1) If $f$ and $F$ are functions with the same domain, and $F'(x)=f(x)$ on that domain, then we say that $F$ is an antiderivative of $f$.

2) If $f$ is a function on the interval $a \le x \le b$, then the definite integral of $f$, $\int_a^b f(x) \, dx$, is (loosely speaking) the area under the graph of $y=f(x)$ for $a \le x \le b$, or (more precisely speaking) a limit of Riemann sums. This definition does not involve any derivatives.

3) If $f$ is a function on the interval $a < x < b$ and $c$ is a point in that interval, then the function $G(x)=\int_c^x f(t) \, dt$ could be called an indefinite integral of $f$. This definition of the function $G$ comes directly from the definition in 2) of the definite integral, so it also does not involve any derivatives.

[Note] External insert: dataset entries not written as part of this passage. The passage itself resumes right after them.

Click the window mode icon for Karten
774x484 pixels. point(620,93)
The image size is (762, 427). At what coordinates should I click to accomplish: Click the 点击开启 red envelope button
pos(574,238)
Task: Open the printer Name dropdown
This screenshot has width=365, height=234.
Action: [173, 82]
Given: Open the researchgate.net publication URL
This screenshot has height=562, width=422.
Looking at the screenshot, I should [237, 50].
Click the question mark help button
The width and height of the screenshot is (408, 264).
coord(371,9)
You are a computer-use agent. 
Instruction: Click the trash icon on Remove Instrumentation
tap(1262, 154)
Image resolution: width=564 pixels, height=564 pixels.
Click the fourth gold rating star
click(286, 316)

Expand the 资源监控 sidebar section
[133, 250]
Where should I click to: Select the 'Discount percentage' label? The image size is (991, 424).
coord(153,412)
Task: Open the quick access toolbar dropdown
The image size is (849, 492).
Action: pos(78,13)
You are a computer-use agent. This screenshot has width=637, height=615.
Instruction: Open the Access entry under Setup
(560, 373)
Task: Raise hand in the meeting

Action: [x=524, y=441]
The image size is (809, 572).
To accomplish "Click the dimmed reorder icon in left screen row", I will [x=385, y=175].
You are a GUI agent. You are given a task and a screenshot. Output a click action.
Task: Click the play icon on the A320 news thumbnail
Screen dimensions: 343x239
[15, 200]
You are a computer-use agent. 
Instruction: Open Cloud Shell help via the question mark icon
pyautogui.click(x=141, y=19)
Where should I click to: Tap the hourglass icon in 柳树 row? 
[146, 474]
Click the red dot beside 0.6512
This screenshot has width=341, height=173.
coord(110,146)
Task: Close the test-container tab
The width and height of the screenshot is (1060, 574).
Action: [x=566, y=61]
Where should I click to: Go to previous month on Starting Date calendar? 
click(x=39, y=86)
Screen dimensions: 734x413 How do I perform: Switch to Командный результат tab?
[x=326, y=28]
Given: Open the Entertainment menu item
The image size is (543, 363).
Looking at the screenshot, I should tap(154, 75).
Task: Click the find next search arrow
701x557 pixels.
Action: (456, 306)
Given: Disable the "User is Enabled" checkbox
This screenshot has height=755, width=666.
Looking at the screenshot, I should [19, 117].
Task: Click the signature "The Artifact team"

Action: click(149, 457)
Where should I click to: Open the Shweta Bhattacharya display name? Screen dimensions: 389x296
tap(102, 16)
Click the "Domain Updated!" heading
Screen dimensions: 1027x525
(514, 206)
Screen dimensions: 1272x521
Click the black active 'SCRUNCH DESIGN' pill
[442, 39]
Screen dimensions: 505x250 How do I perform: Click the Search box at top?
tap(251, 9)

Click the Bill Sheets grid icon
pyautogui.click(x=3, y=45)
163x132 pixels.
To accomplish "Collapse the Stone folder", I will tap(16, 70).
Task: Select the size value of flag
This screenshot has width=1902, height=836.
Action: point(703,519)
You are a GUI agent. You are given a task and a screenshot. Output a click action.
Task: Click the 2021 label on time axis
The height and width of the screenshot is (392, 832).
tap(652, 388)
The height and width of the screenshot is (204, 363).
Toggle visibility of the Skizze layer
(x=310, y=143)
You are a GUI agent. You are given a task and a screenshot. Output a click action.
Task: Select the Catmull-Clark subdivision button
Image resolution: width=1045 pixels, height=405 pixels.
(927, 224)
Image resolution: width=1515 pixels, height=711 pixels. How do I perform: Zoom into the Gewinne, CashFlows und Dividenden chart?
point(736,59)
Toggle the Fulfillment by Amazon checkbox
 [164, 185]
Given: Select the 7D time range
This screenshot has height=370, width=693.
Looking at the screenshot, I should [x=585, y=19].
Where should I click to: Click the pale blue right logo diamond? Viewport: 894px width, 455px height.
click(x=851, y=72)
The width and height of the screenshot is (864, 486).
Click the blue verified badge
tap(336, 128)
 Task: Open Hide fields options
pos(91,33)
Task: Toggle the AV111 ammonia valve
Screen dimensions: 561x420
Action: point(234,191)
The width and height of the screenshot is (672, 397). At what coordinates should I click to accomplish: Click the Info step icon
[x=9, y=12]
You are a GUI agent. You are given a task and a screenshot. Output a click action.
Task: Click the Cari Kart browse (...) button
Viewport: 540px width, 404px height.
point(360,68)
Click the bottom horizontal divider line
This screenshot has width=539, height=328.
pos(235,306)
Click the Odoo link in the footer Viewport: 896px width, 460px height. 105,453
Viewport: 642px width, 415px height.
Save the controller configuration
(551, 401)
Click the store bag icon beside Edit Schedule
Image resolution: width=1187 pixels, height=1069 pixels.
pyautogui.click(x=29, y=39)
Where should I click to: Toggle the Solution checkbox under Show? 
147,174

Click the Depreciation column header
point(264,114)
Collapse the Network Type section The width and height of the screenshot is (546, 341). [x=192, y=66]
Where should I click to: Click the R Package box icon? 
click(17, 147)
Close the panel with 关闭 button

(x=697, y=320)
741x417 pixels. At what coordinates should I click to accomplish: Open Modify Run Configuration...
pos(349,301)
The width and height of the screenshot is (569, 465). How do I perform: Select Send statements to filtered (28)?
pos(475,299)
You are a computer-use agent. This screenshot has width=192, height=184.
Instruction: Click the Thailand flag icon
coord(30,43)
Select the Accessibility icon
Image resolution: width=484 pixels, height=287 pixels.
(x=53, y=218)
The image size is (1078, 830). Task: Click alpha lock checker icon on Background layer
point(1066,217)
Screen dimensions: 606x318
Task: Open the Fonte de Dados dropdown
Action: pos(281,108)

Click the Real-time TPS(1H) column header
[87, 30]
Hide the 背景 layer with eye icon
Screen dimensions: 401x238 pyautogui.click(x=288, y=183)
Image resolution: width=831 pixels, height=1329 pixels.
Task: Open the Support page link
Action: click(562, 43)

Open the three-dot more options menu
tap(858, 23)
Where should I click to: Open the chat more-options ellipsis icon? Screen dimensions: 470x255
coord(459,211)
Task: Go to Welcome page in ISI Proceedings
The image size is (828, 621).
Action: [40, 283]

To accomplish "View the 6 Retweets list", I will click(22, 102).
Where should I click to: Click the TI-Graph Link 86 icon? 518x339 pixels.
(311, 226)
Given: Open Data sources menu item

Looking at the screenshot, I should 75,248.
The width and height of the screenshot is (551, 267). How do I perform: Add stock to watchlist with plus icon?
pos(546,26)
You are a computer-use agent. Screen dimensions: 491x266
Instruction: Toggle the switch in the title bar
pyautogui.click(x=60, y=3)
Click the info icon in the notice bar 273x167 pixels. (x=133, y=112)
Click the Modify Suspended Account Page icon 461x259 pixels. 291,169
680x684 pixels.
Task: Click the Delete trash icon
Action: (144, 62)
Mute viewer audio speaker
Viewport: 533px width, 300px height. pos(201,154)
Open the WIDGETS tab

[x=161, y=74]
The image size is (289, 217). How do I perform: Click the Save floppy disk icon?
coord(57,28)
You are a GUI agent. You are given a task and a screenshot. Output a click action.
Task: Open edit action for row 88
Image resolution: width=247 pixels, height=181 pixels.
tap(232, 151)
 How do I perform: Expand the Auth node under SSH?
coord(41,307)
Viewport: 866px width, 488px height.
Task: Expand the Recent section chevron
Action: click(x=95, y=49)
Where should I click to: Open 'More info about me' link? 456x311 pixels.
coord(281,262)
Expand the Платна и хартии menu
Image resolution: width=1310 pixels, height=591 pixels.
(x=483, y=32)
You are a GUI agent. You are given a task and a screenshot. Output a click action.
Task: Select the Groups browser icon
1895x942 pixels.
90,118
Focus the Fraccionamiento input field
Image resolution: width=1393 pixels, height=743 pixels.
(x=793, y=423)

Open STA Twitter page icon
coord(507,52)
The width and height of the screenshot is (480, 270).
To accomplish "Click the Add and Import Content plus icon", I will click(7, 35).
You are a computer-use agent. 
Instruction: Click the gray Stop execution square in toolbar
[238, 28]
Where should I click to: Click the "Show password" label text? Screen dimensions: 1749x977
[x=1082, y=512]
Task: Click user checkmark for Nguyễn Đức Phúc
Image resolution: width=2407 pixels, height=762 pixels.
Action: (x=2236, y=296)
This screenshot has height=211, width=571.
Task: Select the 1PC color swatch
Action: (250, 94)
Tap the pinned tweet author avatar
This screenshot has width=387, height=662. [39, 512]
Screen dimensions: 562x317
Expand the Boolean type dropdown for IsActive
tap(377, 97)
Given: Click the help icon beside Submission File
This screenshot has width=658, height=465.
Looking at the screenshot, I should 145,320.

You are saying that you don't see any difference between 2) and 3). You are correct! If your mental definition of "indefinite integral" is 3), then an indefinite integral is just a definite integral with some unknown limits.

The question you're linking is saying that many calculus books use 1) as the definition of an "indefinite integral": that is, they say that if $F$ is an antiderivative of $f$, then $\int f(x) \, dx = F(x)+C$ is the indefinite integral of $f$. They can get away with this because of the fundamental theorem of calculus, which says (in part) that

$$ \frac{d}{dx}\int_c^x f(t) \, dt=f(x) \, . $$

That is, the function $G(x)$ defined in 3) is an antiderivative of the function $f$, so these two notions of "indefinite integral" are closely related.

But closely related does not mean identical! K B Dave's answer is giving you some examples of situations where the two definitions 1) and 3) diverge slightly. Specifically:

• We gave the definition 3) on an interval $a < x < b$, but it doesn't work very well on a more complicated domain. This means that definition 1) is more robust when $f$ has singularities.
• The fundamental theorem of calculus says that every "indefinite integral" in the sense of 3) is an antiderivative. It does not say that every antiderivative is an indefinite integral, which in fact is false; you can have functions $f$ and $F$ where $F'(x)=f(x)$, but there is no way to write $F(x)=\int_c^x f(t) \, dt$.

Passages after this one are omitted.